He loses the smirk when he realizes I’m still hesitant, and not totally impressed with his introduction. Honestly though, what does he expect from me? Gushing?
“I want a chat with you, but not here.” He nods back to his bike, a few feet away from where we’re standing. “I’ll ride you into town and we can have a little discussion over drinks.”
My brow raises. He isn’t asking. Then again, he’s also not hoisting me up on his back like some kind of barbarian either, so there’s a small win there. I suppose.
I glance away from Booster, down the road. I think about this as logically as possible.

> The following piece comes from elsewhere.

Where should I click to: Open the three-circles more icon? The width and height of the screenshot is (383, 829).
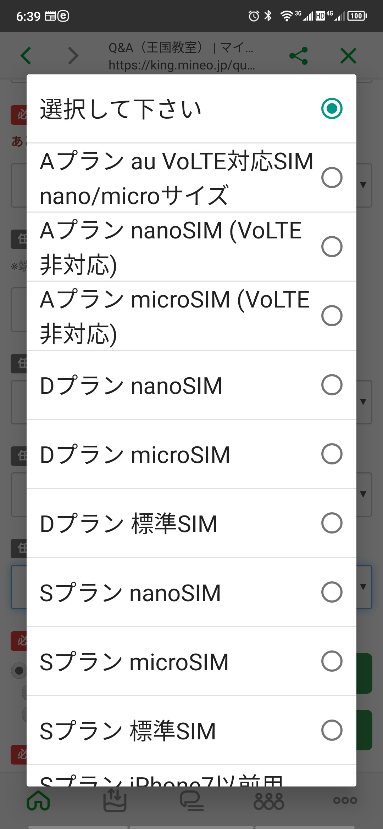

He spooked me, but didn’t hurt me. He wants to ride into town for drinks and to talk about something. Granted, it could all be a lie. Maybe he thinks that I’m some dumb naive girl and he’s just going to snatch me up.
But I don’t see any other options presenting themselves to me.
“Well? I don’t have all night, and it’s chilly out here. Drinks’ll be on me.”
Pretty presumptuous for a guy that snuck up on me in the middle of the night. But … drinks are on him. I could really go for one of those …
I draw my jacket a little tighter around me.
“O-okay,” I concede. “But I get my mace back. Or no deal.”
Booster tilts his head, thinking about it. Something of a pleased grin spreads across his face, and he reaches into his back pocket. I manage to catch the can of mace when he unexpectedly tosses it to me.
“You got it. Now come on. It’s already late, and we have a lot to talk about.”
I’ve never been on the back of a motorcycle before. They’ve always been one of those exciting but dangerous, taboo things I’ve never let myself get involved in.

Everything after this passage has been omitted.